Il 2025 è andato bene per Luca Rosetti e Maccaferri Futura. «Abbiamo avuto tante conferme», dice lo skipper. Ora davanti a lui c’è la nuova stagione, un 2026 in cui non nasconde di puntare “ a posizioni di eccellenza”. Probabilmente, per lui – già vincitore della Mini Transat – sarà la prova di maturità: all’orizzonte c’è una Route du Rhum da correre senza limiti.

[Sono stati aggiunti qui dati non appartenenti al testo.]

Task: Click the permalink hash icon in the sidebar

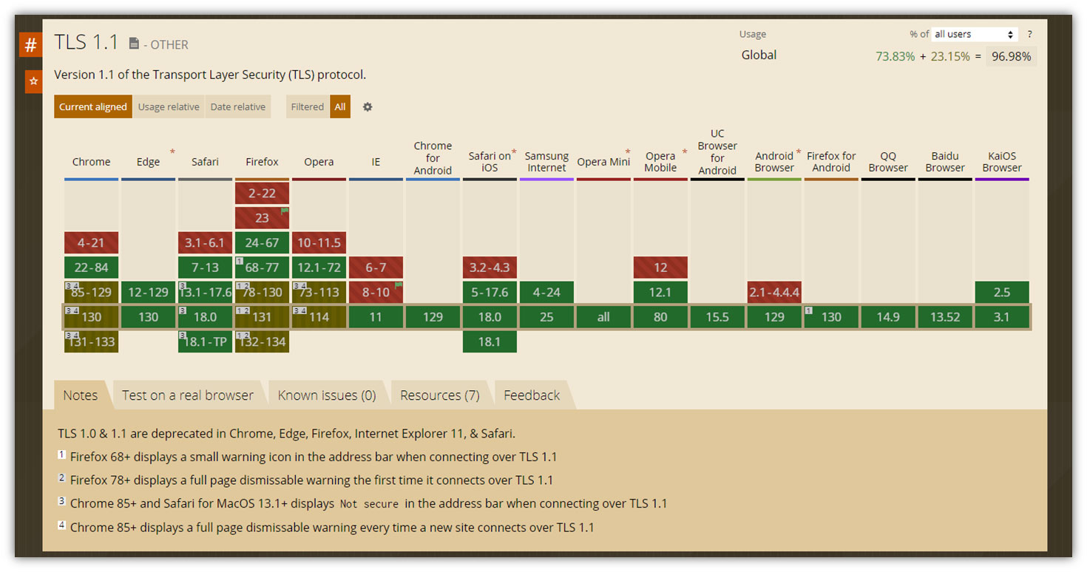Action: [x=30, y=44]

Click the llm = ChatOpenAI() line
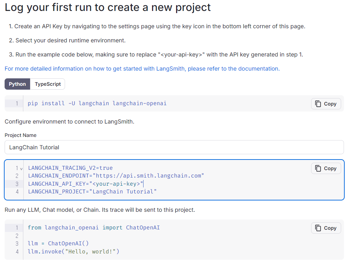58,244
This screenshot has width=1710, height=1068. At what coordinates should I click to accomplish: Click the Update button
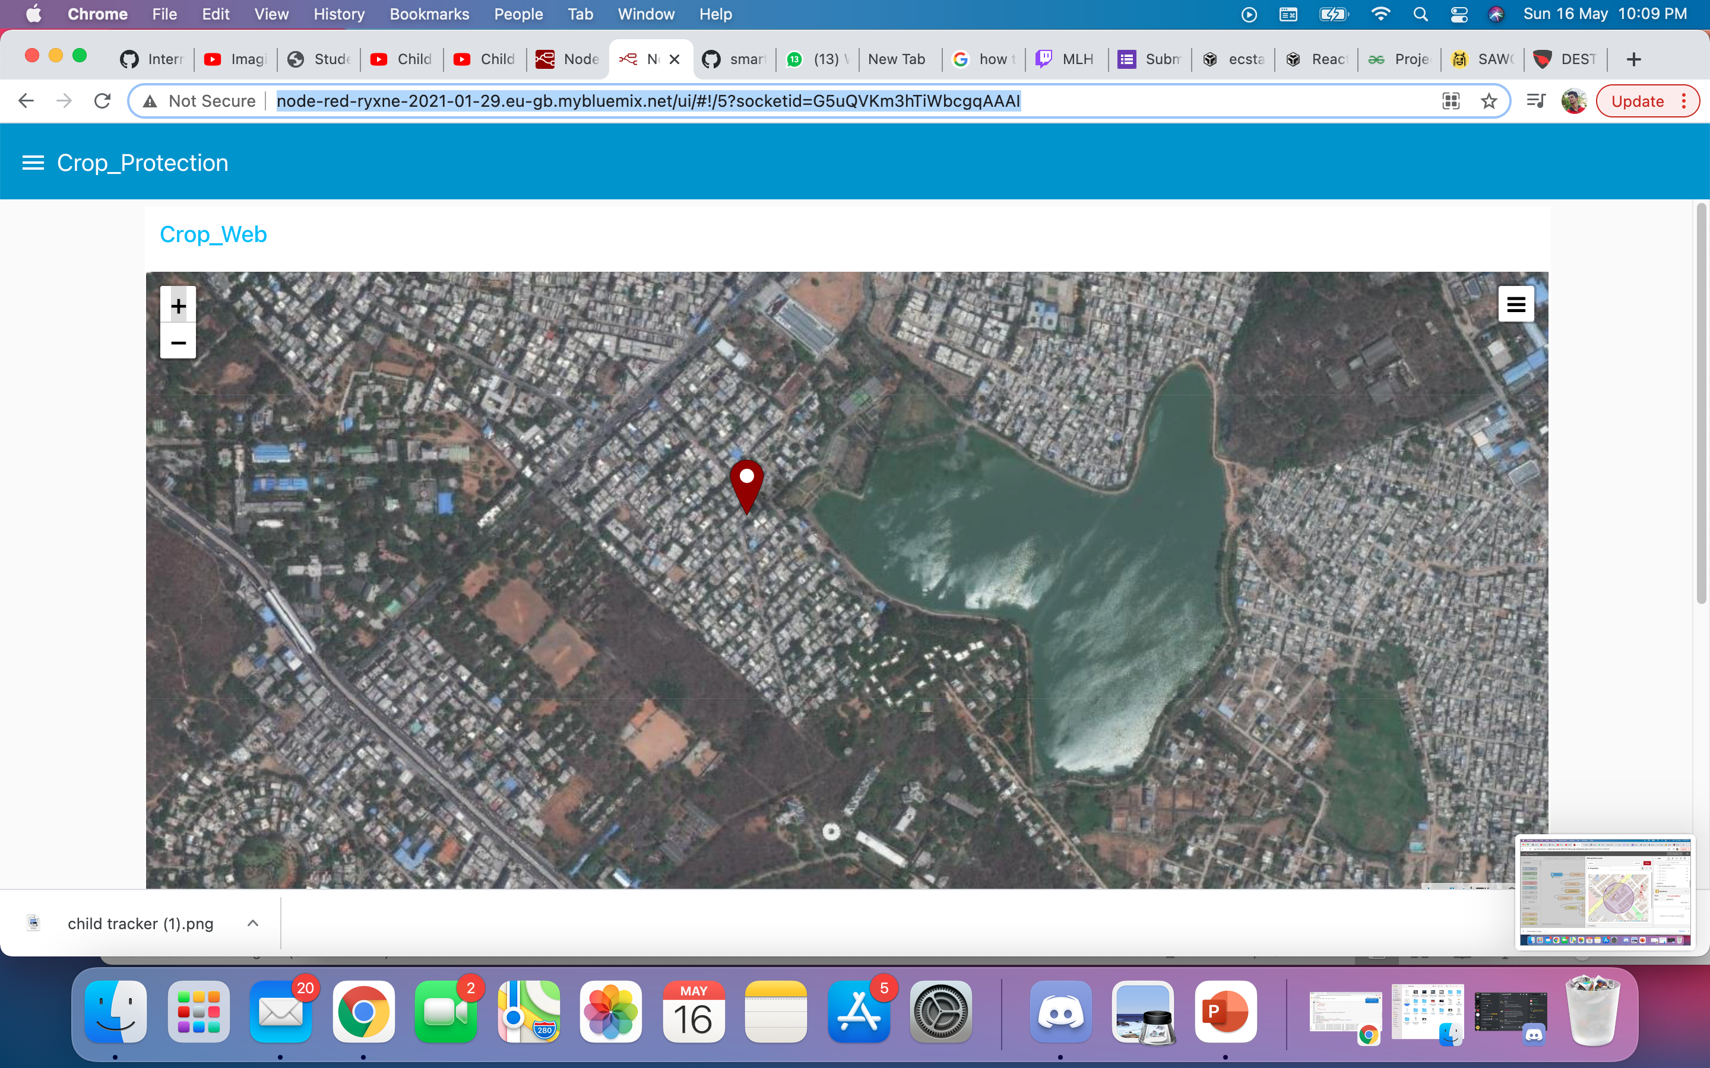pyautogui.click(x=1637, y=101)
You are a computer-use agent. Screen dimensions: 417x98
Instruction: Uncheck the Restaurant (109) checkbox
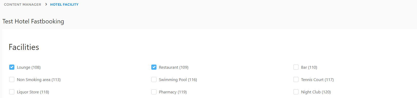[154, 67]
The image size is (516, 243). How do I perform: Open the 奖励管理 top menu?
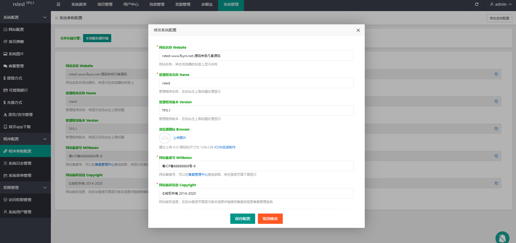click(x=183, y=4)
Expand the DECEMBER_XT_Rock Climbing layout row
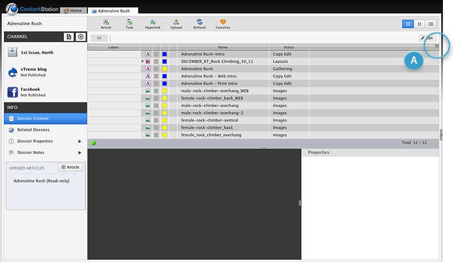Viewport: 454px width, 262px height. tap(143, 61)
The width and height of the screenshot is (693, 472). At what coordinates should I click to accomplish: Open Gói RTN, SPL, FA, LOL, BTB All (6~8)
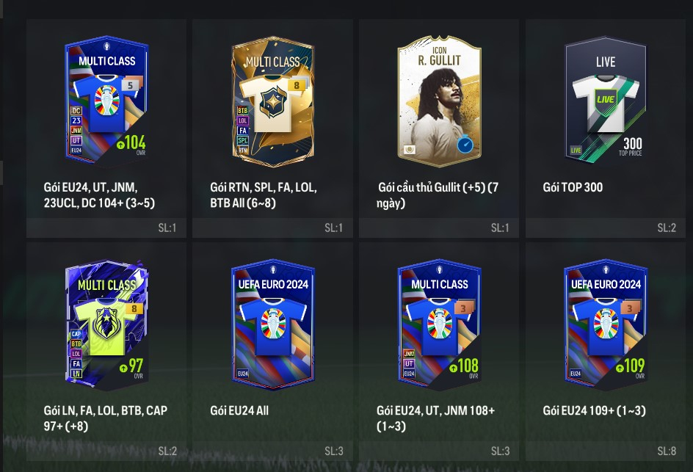point(264,195)
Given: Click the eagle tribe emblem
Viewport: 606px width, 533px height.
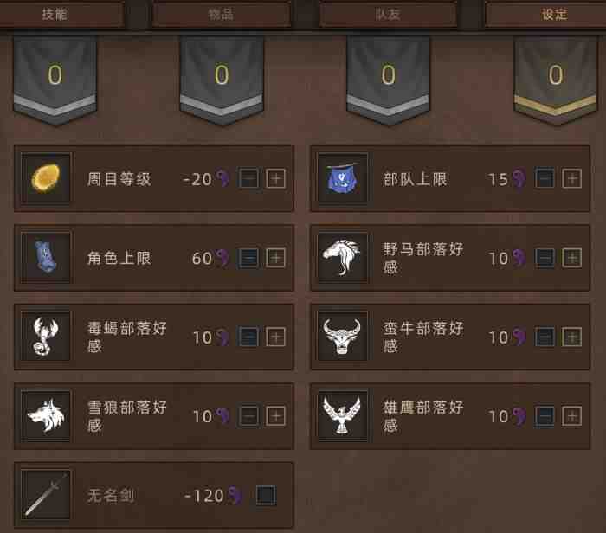Looking at the screenshot, I should [x=342, y=415].
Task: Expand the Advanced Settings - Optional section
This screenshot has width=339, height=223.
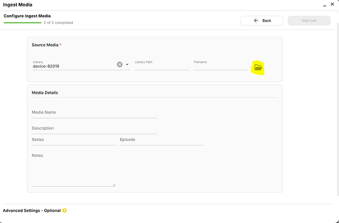Action: (31, 211)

Per questo Rosetti ha voluto con sé due colleghi di rango, che lo aiuteranno ad alzare l’asticella: sono Checco Bruni, che debutta sull’Oceano ma che ha alle spalle tre Olimpiadi e sei America’s Cup (le ultime due come timoniere di Luna Rossa, di cui oggi è coach) più una sfilza di regate e titoli in più classi che non finisce più, e Alberto Bona, un velista che il Class 40 e le sfide oceaniche conosce bene.

Il primo passo a Cascais

Tra febbraio e marzo ci sono gli allenamenti sull’Oceano, ai quali prenderà parte anche Bruni. Quindi, la stagione delle regate. Ad aprile con la Spi Ouest-France Banque Populaire Grand Ouest, seguita da La Trin’40 e dall’Armen Race a metà maggio. La stagione proseguirà poi con la CIC Normandy Channel Race, la Round Ireland Race, la Drheam Cup nel mese di luglio e quindi il momento chiave dell’anno, la Route du Rhum – Destination Guadeloupe, in programma dal 1° novembre, la traversata atlantica in solitario di oltre 3.500 miglia nautiche da Saint-Malo a Pointe-à-Pitre. «E’ l’Olimpiade dell’Oceano», dice Bona.